Colour Me Kubrick has several short cameos.[3]

Full Name Character
Ken Russell The man in a nightgown
Honor Blackman Madam
Richard E. Grant Jasper, restaurant/club owner
Peter Sallis The second patient
Marc Warren Hud

Production[edit]

The idea and screenplay for Colour Me Kubrick was conceived during the filming of Eyes Wide Shut. Alan Conway had been impersonating Kubrick for many years, but it was during the filming of Eyes Wide Shut that the information reached the director. Kubrick's assistant, Anthony Frewin, had been receiving various calls and complaints of people who had met with Conway, while he was impersonating Kubrick, and were offered money, gifts or even parts in upcoming films.[4] Frewin brought the information to Kubrick, who asked to find those affected. Very little progress was made in reprimanding Conway, however, because none of the people who were conned would come forward. Frewin decided to write these accounts and stories into a screenplay, which would later become Colour Me Kubrick.[4]

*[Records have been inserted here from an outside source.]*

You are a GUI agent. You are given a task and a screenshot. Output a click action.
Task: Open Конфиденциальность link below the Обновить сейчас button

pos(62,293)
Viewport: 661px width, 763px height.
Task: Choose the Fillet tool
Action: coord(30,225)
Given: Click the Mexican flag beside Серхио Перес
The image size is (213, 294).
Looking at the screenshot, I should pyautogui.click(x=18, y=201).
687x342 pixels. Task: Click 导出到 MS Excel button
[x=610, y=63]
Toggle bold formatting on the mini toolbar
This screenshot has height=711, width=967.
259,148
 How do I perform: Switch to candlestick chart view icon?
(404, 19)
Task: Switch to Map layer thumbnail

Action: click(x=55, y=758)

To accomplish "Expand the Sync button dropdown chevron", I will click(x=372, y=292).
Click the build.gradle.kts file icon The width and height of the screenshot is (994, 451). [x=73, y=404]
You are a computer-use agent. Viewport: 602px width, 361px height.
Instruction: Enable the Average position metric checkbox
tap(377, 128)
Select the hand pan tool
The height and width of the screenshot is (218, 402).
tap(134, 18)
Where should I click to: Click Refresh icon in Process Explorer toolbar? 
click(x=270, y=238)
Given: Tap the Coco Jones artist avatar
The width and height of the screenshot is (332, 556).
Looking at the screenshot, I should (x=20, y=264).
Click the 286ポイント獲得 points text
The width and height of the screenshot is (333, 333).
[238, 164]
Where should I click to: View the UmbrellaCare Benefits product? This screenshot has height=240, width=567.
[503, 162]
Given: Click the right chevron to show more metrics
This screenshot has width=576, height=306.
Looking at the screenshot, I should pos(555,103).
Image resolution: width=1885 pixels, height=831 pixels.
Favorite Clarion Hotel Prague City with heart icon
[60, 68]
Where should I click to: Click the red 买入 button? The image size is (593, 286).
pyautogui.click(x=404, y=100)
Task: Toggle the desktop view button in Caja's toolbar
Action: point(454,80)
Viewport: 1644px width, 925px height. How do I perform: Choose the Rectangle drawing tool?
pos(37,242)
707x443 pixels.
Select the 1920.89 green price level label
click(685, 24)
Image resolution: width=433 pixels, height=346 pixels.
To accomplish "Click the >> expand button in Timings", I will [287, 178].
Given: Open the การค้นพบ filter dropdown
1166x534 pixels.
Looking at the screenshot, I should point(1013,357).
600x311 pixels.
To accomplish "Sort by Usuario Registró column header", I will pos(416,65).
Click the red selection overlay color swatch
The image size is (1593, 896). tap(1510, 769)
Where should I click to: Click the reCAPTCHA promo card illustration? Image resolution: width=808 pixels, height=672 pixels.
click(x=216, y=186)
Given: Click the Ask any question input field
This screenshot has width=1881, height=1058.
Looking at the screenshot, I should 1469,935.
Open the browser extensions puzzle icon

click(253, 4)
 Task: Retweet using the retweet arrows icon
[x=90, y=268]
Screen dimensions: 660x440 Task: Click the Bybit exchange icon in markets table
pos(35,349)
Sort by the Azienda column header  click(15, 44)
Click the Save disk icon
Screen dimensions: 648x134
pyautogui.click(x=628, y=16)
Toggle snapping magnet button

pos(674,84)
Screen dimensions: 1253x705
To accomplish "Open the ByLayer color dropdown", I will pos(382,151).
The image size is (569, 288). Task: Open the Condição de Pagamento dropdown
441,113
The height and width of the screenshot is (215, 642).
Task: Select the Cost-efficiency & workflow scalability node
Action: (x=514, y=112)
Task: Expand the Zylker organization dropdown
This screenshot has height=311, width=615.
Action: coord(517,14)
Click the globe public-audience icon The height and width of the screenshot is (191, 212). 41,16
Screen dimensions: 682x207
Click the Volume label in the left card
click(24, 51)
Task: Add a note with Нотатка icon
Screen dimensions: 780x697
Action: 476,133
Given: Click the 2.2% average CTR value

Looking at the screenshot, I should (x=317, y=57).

Brian Cook, an assistant director who worked with Kubrick on many films, including Eyes Wide Shut, read Frewin's work and enjoyed it. Cook also knew of Conway's actions, and how they affected Kubrick's work and personal life. He mentioned that one of the worst incidents was "when he signed Stanley's name on a bank loan for a gay club in Soho".[4] Cook made his debut as director on the film.

Release and reception[edit]

Colour Me Kubrick was released in 2006 to various countries (France, Russia, Portugal) and on 23 March 2007 in the United States.[5] The film received generally mixed reviews from film critics. As of April 2009, the film has an average Metacritic score of 57 of 100.[6] Most critics criticised the story for a lack of depth. Tasha Robinson of The Onion A.V. Club stated "it literally only has one idea in its head, and when that idea runs dry, it's as lost as Conway is without his plethora of Kubrick masks."[7]

The critics seemed to agree that Malkovich's performance was the high point of the film. Brian Tallerico of UGO said "even if the film is essentially a one-man show, a one-man show starring John Malkovich is bound to be really damn good."[8]